Get involved with the Henley Mile:
The good news is there are plenty of events to help get you immersed in open water swimming and Henley Swim events have proved a great initiation to open water swimming in recent years. The Henley Mile, on Sunday 14th July, can be regarded as one of the greatest challenges you could participate in as an open water swimmer, but by following this guide and actively following the tips, participating in this event in the near future is definitely an achievable goal.
This endurance swim held over the Henley Royal Regatta course along the River Thames, challenges enthusiastic swimmers against the stream on this one mile boomed course, and is perfect for experienced open water swimmers who are looking for their next open water challenge. Wetsuits are optional. The event caters for all ages, with different categories from Junior (14 – 18) Open, Masters and even Traditional, for those who would prefer to swim without a wetsuit.
In addition, their non-competitive Sporting category is ideal for swimming enthusiasts who are looking to take part in their first open water swim, as they will be able to swim the course in their own time, without the pressure of being part of a race.
This family event, which is held throughout the day, also features The Henley Half Mile & Henley Splash (200m) for 8 to 14 year olds, so it’s a great event to bring along family and friends, do your swim, enjoy the stunning race surroundings and have a great day out.

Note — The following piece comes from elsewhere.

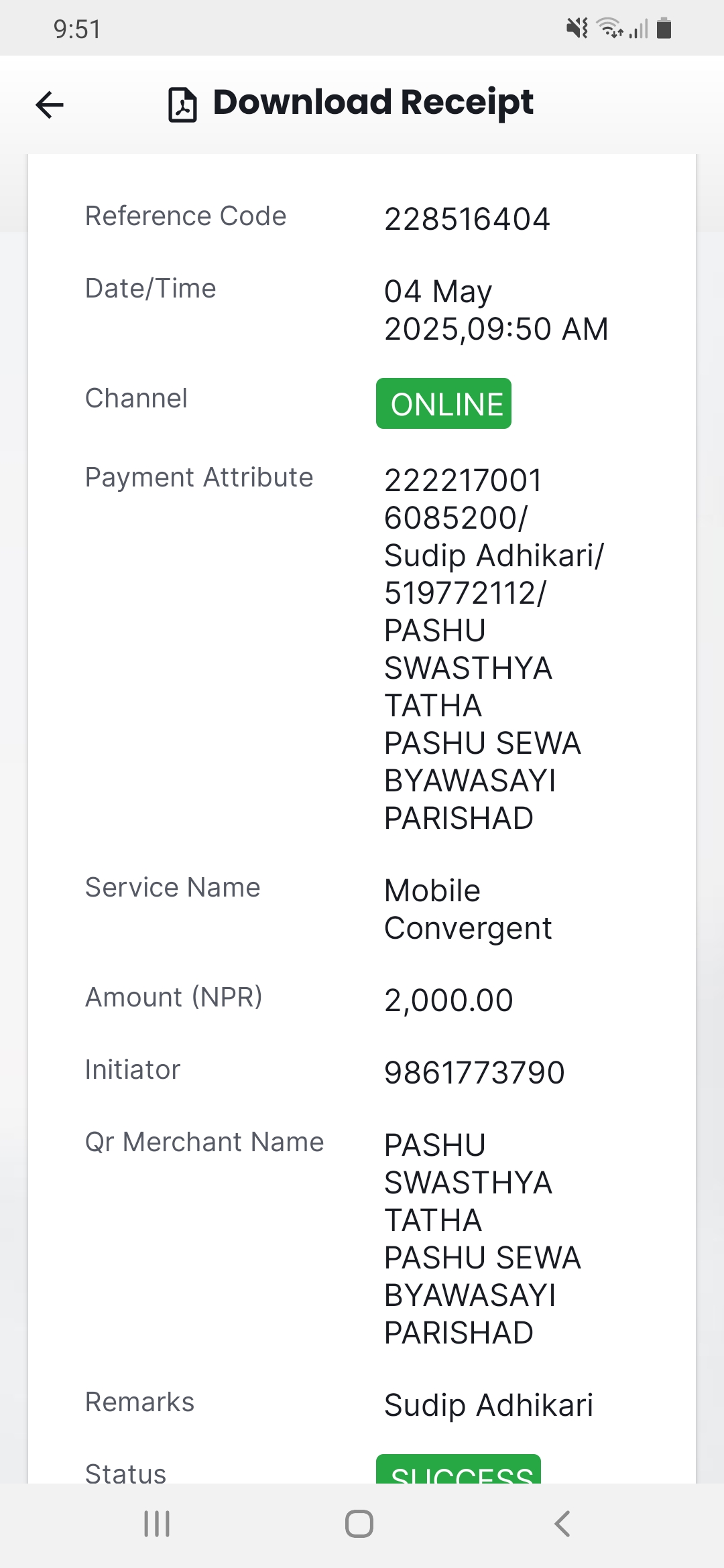Select the Remarks value Sudip Adhikari
The image size is (724, 1568).
pos(489,1405)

In addition to this event, Henley also offers a number of events to get you started, catering for first time open water swimmers to the most experienced. Please follow the additional links below for more information on this summer’s events.
Open water swimming is a great opportunity to raise money for charity:
Take for example the well-known UK celebrity David Walliams (Little Britain, Dinner for Schmucks), who has trained for and taken part in open water swims along the Gibraltar Strait from Spain to Morocco and across the English channel, all in the name of Sports Relief, a well-established UK fundraising effort. Not renowned for his athletic qualities or ability in the water, he is a prime example of how even the most elementary swimmer, with the right training and attitude can tackle the challenge of open water swimming on a larger scale, as well as raise money for a good cause. His efforts have raised well over £2 million for home and overseas aid.
Many charities offer people the chance to complete open water swimming challenges to raise money for them. Charities including Cancer Research, Great Ormond Street Hospital and Water Aid to name just a few.
As you grow in confidence, taking part in long distance events for charity is not only self-fulfilling but also contributes to a worthy cause.
Open water swimming is often feared but its substantial rise to prominence in recent years highlights how much fun and the unique challenge which swimming in open water can provide. Hopefully this trend will continue as more people put on their wetsuits and leave a pool environment behind in favour of the freedom that open water can provide.